__EXERCISE PROMPT__: Take the data that follows and return it exactly.

Dataset entries:
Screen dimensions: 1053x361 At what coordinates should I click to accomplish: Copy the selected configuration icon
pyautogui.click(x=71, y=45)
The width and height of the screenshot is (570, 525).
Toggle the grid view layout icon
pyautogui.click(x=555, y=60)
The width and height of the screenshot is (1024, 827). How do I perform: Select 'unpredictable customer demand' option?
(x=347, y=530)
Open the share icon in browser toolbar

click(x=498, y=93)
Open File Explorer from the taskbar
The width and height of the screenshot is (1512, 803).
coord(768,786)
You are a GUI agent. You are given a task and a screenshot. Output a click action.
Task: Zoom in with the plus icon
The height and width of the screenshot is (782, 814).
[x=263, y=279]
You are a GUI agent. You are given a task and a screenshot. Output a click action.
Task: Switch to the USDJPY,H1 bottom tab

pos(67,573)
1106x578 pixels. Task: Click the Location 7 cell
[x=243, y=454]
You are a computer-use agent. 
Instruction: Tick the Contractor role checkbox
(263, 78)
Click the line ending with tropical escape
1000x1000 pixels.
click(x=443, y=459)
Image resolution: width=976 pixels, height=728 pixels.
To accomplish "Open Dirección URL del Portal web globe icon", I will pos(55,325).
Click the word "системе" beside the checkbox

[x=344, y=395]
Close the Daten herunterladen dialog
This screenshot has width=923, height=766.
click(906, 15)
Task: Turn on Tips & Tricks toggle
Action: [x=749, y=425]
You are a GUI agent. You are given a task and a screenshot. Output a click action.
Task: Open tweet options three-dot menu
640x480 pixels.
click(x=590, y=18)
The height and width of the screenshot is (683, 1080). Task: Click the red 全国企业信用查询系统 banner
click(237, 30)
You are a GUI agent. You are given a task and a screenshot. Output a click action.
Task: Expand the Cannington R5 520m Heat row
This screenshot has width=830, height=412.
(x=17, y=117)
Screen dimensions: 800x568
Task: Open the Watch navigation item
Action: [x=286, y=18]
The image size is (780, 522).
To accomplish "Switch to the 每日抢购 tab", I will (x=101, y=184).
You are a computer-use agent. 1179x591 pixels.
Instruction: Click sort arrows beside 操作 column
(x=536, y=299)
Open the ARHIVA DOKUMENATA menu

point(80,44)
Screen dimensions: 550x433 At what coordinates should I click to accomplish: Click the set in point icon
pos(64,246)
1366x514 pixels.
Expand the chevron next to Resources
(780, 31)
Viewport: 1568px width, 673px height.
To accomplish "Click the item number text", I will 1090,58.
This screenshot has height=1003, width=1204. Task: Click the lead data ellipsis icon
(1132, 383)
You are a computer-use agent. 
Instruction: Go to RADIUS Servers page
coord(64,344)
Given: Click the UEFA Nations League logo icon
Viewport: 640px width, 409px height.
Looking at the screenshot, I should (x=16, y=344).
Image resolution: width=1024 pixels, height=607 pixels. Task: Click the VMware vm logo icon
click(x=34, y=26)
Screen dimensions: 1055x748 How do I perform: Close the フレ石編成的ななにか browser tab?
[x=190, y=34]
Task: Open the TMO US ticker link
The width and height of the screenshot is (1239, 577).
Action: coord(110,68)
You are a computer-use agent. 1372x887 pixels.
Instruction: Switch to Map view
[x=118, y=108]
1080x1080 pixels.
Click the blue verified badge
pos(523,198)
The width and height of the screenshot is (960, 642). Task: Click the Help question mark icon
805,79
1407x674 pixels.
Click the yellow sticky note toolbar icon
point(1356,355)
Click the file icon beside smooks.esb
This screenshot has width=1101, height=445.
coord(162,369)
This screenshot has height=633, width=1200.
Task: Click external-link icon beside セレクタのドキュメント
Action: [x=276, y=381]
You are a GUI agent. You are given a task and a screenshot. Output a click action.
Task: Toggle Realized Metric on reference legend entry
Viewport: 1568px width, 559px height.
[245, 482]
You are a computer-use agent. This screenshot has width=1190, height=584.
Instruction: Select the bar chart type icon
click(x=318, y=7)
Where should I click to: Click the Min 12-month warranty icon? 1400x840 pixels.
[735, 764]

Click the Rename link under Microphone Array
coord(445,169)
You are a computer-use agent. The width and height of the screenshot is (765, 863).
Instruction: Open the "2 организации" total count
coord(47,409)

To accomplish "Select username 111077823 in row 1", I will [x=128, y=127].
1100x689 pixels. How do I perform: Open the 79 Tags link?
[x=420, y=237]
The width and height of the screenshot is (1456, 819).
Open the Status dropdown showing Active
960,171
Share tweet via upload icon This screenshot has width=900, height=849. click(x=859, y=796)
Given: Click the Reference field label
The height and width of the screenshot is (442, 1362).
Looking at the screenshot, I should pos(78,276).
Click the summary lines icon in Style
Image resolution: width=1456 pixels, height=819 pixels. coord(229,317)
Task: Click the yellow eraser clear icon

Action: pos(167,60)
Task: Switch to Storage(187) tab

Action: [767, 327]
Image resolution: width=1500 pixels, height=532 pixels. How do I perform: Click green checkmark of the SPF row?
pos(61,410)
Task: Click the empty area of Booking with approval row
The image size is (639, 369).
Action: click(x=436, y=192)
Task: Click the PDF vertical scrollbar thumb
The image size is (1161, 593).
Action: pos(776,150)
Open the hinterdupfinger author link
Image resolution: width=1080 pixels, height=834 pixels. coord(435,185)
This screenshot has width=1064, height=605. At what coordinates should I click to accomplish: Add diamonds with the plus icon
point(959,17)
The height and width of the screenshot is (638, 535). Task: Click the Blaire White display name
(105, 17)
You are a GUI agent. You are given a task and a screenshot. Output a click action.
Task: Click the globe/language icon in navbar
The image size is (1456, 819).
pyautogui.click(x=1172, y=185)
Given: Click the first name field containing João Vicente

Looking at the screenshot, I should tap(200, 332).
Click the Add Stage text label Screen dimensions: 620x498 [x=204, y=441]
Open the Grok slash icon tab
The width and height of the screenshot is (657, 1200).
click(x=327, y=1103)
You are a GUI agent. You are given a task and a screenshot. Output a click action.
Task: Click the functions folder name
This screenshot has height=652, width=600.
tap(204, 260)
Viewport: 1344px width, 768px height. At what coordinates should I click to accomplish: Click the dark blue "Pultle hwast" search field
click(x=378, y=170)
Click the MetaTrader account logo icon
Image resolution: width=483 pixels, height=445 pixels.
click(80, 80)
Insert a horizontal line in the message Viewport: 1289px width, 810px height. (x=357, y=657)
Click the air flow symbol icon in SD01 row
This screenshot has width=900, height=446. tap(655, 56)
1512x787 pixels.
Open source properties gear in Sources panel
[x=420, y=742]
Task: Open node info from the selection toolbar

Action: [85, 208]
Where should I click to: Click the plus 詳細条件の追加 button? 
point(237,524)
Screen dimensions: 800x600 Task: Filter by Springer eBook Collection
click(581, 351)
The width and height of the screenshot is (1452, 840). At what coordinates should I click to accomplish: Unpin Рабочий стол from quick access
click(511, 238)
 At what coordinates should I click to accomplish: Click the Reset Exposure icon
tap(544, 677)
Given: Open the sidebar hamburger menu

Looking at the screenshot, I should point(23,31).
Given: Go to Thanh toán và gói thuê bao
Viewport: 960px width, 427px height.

__WRITTEN ANSWER__:
Screen dimensions: 1053x361 At what coordinates should I click to accomplish: Copy the selected configuration icon
pyautogui.click(x=71, y=45)
The width and height of the screenshot is (570, 525).
Toggle the grid view layout icon
pyautogui.click(x=555, y=60)
The width and height of the screenshot is (1024, 827). How do I perform: Select 'unpredictable customer demand' option?
(x=347, y=530)
Open the share icon in browser toolbar

click(x=498, y=93)
Open File Explorer from the taskbar
The width and height of the screenshot is (1512, 803).
coord(768,786)
You are a GUI agent. You are given a task and a screenshot. Output a click action.
Task: Zoom in with the plus icon
The height and width of the screenshot is (782, 814).
[x=263, y=279]
You are a GUI agent. You are given a task and a screenshot. Output a click action.
Task: Switch to the USDJPY,H1 bottom tab

pos(67,573)
1106x578 pixels. Task: Click the Location 7 cell
[x=243, y=454]
You are a computer-use agent. 
Instruction: Tick the Contractor role checkbox
(263, 78)
Click the line ending with tropical escape
1000x1000 pixels.
click(x=443, y=459)
Image resolution: width=976 pixels, height=728 pixels.
To accomplish "Open Dirección URL del Portal web globe icon", I will pos(55,325).
Click the word "системе" beside the checkbox

[x=344, y=395]
Close the Daten herunterladen dialog
This screenshot has width=923, height=766.
click(906, 15)
Task: Turn on Tips & Tricks toggle
Action: [x=749, y=425]
You are a GUI agent. You are given a task and a screenshot. Output a click action.
Task: Open tweet options three-dot menu
640x480 pixels.
click(x=590, y=18)
The height and width of the screenshot is (683, 1080). Task: Click the red 全国企业信用查询系统 banner
click(237, 30)
You are a GUI agent. You are given a task and a screenshot. Output a click action.
Task: Expand the Cannington R5 520m Heat row
This screenshot has width=830, height=412.
(x=17, y=117)
Screen dimensions: 800x568
Task: Open the Watch navigation item
Action: [x=286, y=18]
The image size is (780, 522).
To accomplish "Switch to the 每日抢购 tab", I will (x=101, y=184).
You are a computer-use agent. 1179x591 pixels.
Instruction: Click sort arrows beside 操作 column
(x=536, y=299)
Open the ARHIVA DOKUMENATA menu

point(80,44)
Screen dimensions: 550x433 At what coordinates should I click to accomplish: Click the set in point icon
pos(64,246)
1366x514 pixels.
Expand the chevron next to Resources
(780, 31)
Viewport: 1568px width, 673px height.
To accomplish "Click the item number text", I will 1090,58.
This screenshot has height=1003, width=1204. Task: Click the lead data ellipsis icon
(1132, 383)
You are a computer-use agent. 
Instruction: Go to RADIUS Servers page
coord(64,344)
Given: Click the UEFA Nations League logo icon
Viewport: 640px width, 409px height.
Looking at the screenshot, I should (x=16, y=344).
Image resolution: width=1024 pixels, height=607 pixels. Task: Click the VMware vm logo icon
click(x=34, y=26)
Screen dimensions: 1055x748 How do I perform: Close the フレ石編成的ななにか browser tab?
[x=190, y=34]
Task: Open the TMO US ticker link
The width and height of the screenshot is (1239, 577).
Action: coord(110,68)
You are a computer-use agent. 1372x887 pixels.
Instruction: Switch to Map view
[x=118, y=108]
1080x1080 pixels.
Click the blue verified badge
pos(523,198)
The width and height of the screenshot is (960, 642). Task: Click the Help question mark icon
805,79
1407x674 pixels.
Click the yellow sticky note toolbar icon
point(1356,355)
Click the file icon beside smooks.esb
This screenshot has width=1101, height=445.
coord(162,369)
This screenshot has height=633, width=1200.
Task: Click external-link icon beside セレクタのドキュメント
Action: [x=276, y=381]
You are a GUI agent. You are given a task and a screenshot. Output a click action.
Task: Toggle Realized Metric on reference legend entry
Viewport: 1568px width, 559px height.
[245, 482]
You are a computer-use agent. This screenshot has width=1190, height=584.
Instruction: Select the bar chart type icon
click(x=318, y=7)
Where should I click to: Click the Min 12-month warranty icon? 1400x840 pixels.
[735, 764]

Click the Rename link under Microphone Array
coord(445,169)
You are a computer-use agent. The width and height of the screenshot is (765, 863).
Instruction: Open the "2 организации" total count
coord(47,409)

To accomplish "Select username 111077823 in row 1", I will [x=128, y=127].
1100x689 pixels. How do I perform: Open the 79 Tags link?
[x=420, y=237]
The width and height of the screenshot is (1456, 819).
Open the Status dropdown showing Active
960,171
Share tweet via upload icon This screenshot has width=900, height=849. click(x=859, y=796)
Given: Click the Reference field label
The height and width of the screenshot is (442, 1362).
Looking at the screenshot, I should pos(78,276).
Click the summary lines icon in Style
Image resolution: width=1456 pixels, height=819 pixels. coord(229,317)
Task: Click the yellow eraser clear icon

Action: pos(167,60)
Task: Switch to Storage(187) tab

Action: [767, 327]
Image resolution: width=1500 pixels, height=532 pixels. How do I perform: Click green checkmark of the SPF row?
pos(61,410)
Task: Click the empty area of Booking with approval row
The image size is (639, 369).
Action: click(x=436, y=192)
Task: Click the PDF vertical scrollbar thumb
The image size is (1161, 593).
Action: pos(776,150)
Open the hinterdupfinger author link
Image resolution: width=1080 pixels, height=834 pixels. coord(435,185)
This screenshot has width=1064, height=605. At what coordinates should I click to accomplish: Add diamonds with the plus icon
point(959,17)
The height and width of the screenshot is (638, 535). Task: Click the Blaire White display name
(105, 17)
You are a GUI agent. You are given a task and a screenshot. Output a click action.
Task: Click the globe/language icon in navbar
The image size is (1456, 819).
pyautogui.click(x=1172, y=185)
Given: Click the first name field containing João Vicente

Looking at the screenshot, I should tap(200, 332).
Click the Add Stage text label Screen dimensions: 620x498 [x=204, y=441]
Open the Grok slash icon tab
The width and height of the screenshot is (657, 1200).
click(x=327, y=1103)
You are a GUI agent. You are given a task and a screenshot. Output a click action.
Task: Click the functions folder name
This screenshot has height=652, width=600.
tap(204, 260)
Viewport: 1344px width, 768px height. At what coordinates should I click to accomplish: Click the dark blue "Pultle hwast" search field
click(x=378, y=170)
Click the MetaTrader account logo icon
Image resolution: width=483 pixels, height=445 pixels.
click(80, 80)
Insert a horizontal line in the message Viewport: 1289px width, 810px height. (x=357, y=657)
Click the air flow symbol icon in SD01 row
This screenshot has width=900, height=446. tap(655, 56)
1512x787 pixels.
Open source properties gear in Sources panel
[x=420, y=742]
Task: Open node info from the selection toolbar

Action: [85, 208]
Where should I click to: Click the plus 詳細条件の追加 button? 
point(237,524)
Screen dimensions: 800x600 Task: Filter by Springer eBook Collection
click(581, 351)
The width and height of the screenshot is (1452, 840). At what coordinates should I click to accomplish: Unpin Рабочий стол from quick access
click(511, 238)
 At what coordinates should I click to accomplish: Click the Reset Exposure icon
tap(544, 677)
Given: Open the sidebar hamburger menu

Looking at the screenshot, I should point(23,31).
Given: Go to Thanh toán và gói thuê bao
Viewport: 960px width, 427px height.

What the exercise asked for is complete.